_What to do_
Recast the lines from the first one through the line containing "[x=941, y=870]" as a numbered list, skipping any blank lines and leaving out the pictures.

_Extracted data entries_
---
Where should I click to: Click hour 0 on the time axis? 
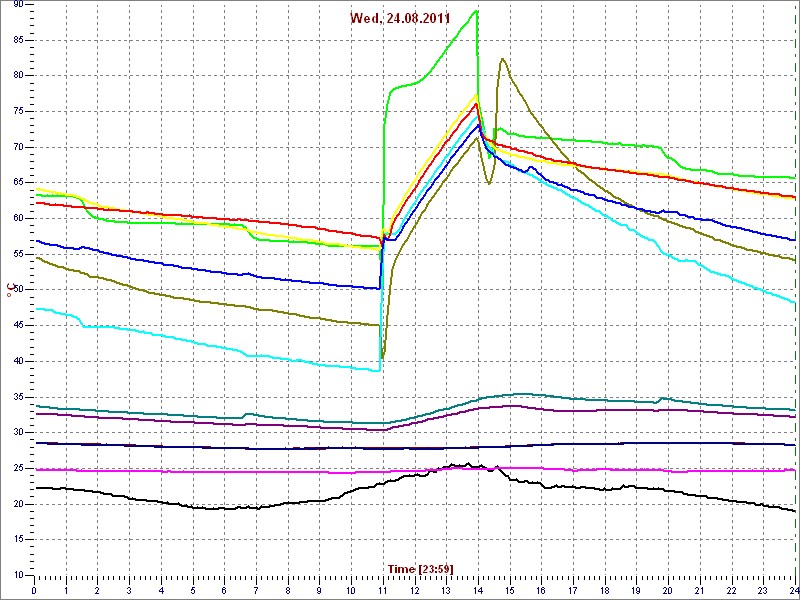[x=34, y=590]
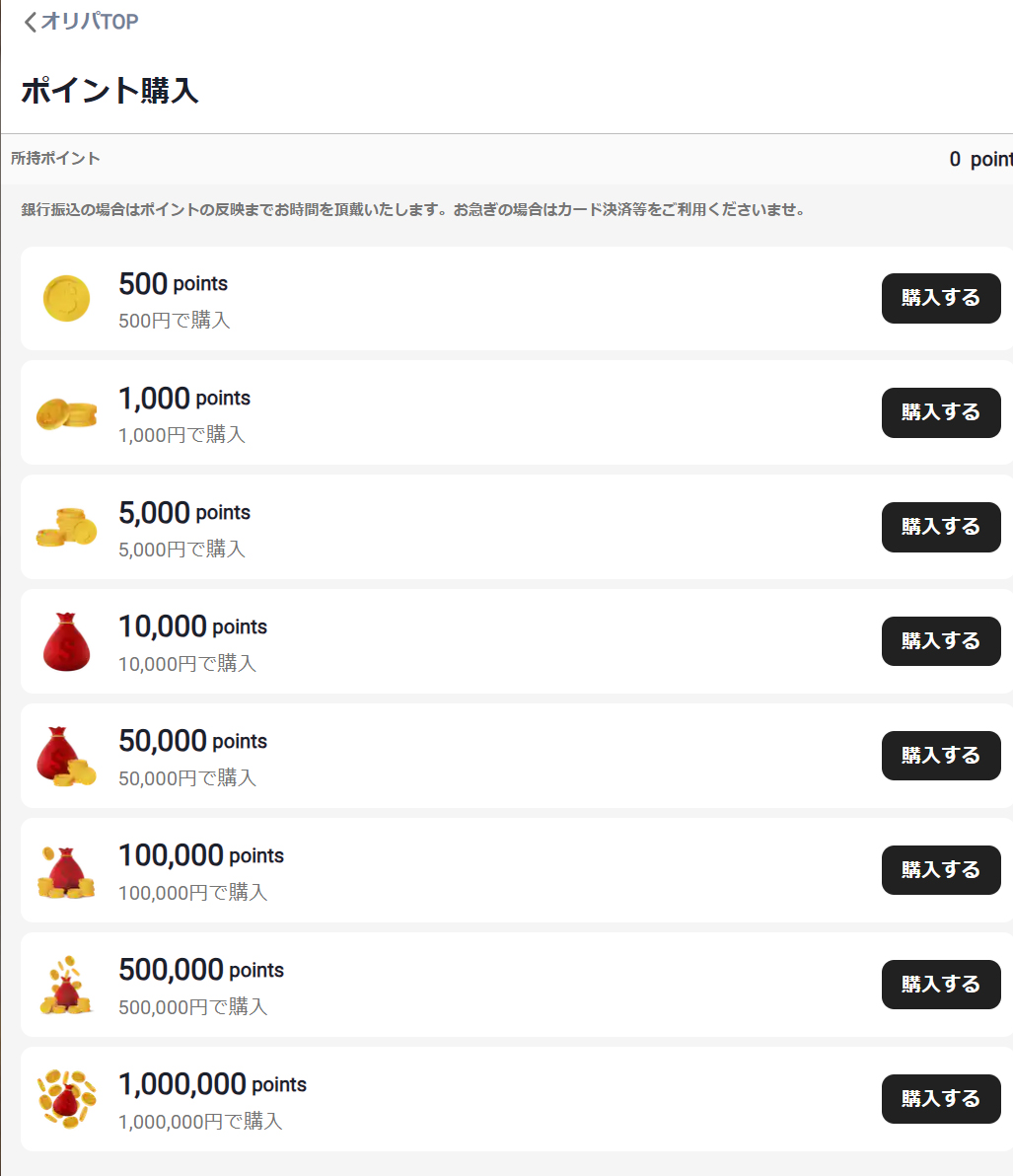Click 購入する for 100,000 points
This screenshot has width=1013, height=1176.
[x=941, y=870]
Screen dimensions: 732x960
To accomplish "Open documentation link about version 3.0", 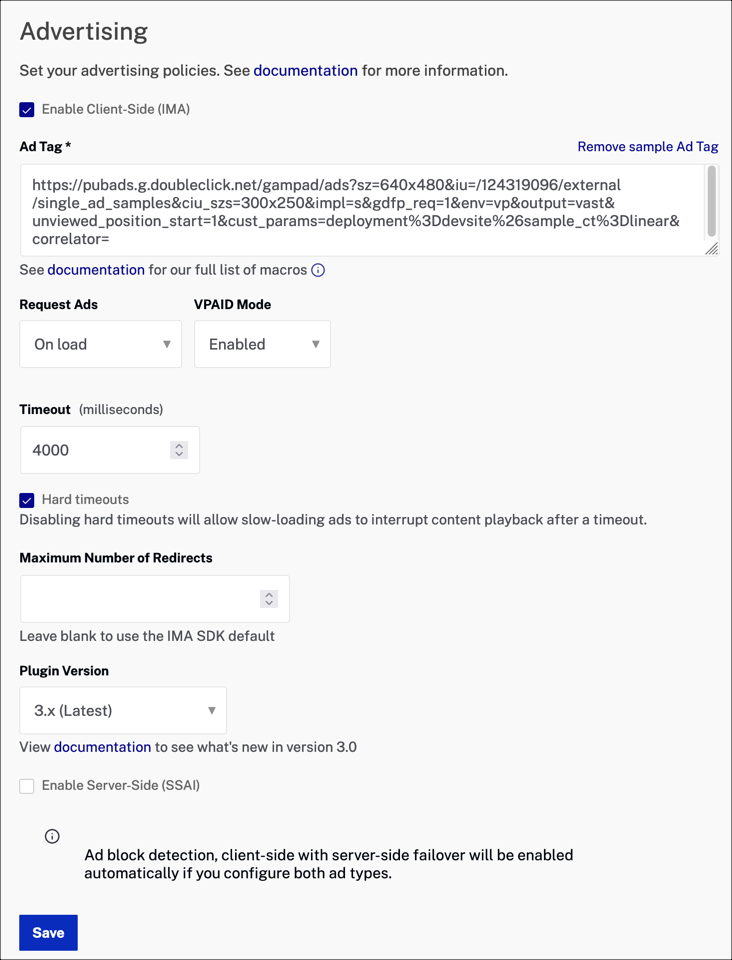I will (x=102, y=747).
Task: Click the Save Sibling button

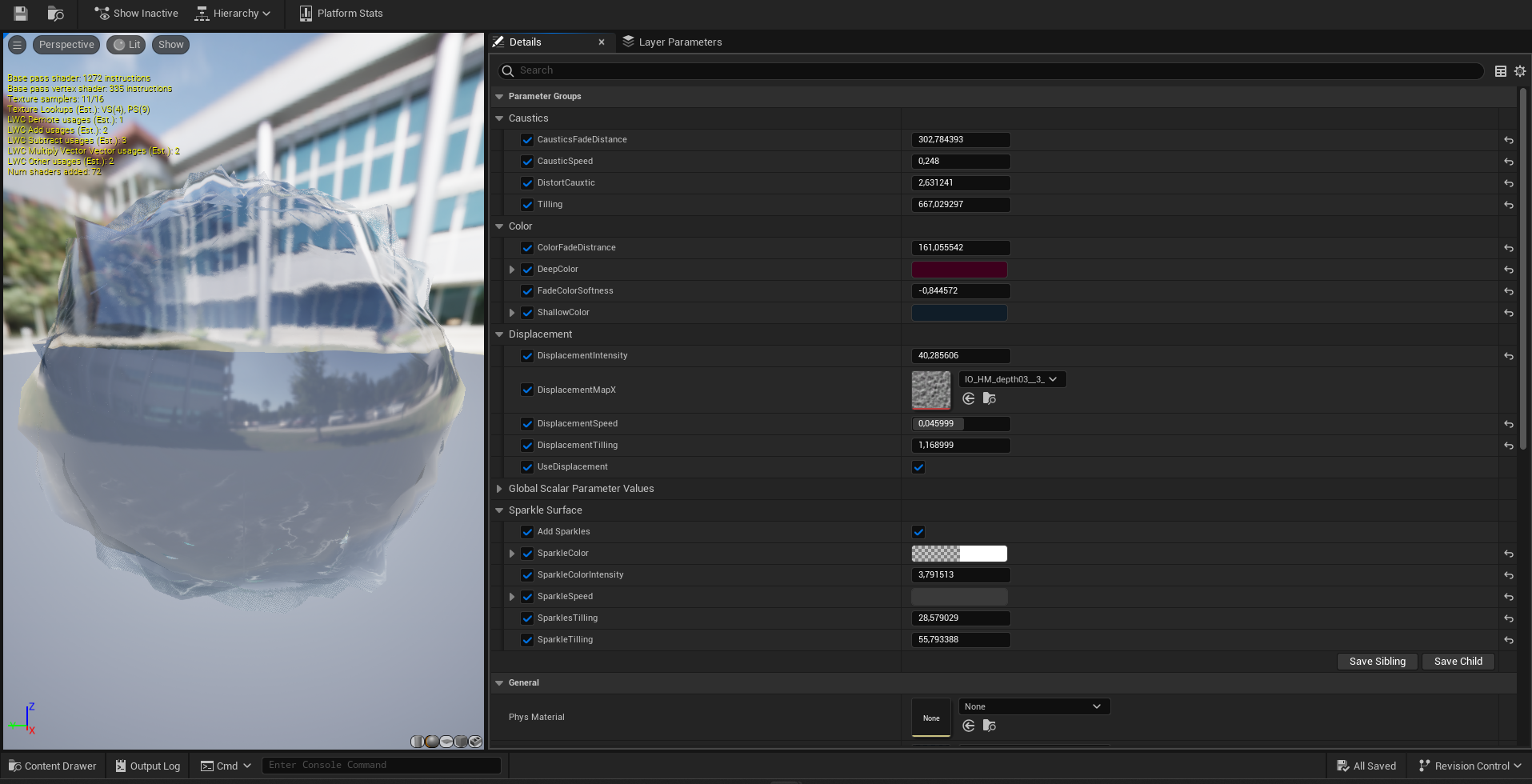Action: tap(1377, 662)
---
_Written answer_
1. Where should I click to: Click hour 0 on the time axis? 
2. [x=34, y=590]
3. Click 購入する for 100,000 points
4. This screenshot has width=1013, height=1176.
5. [x=941, y=870]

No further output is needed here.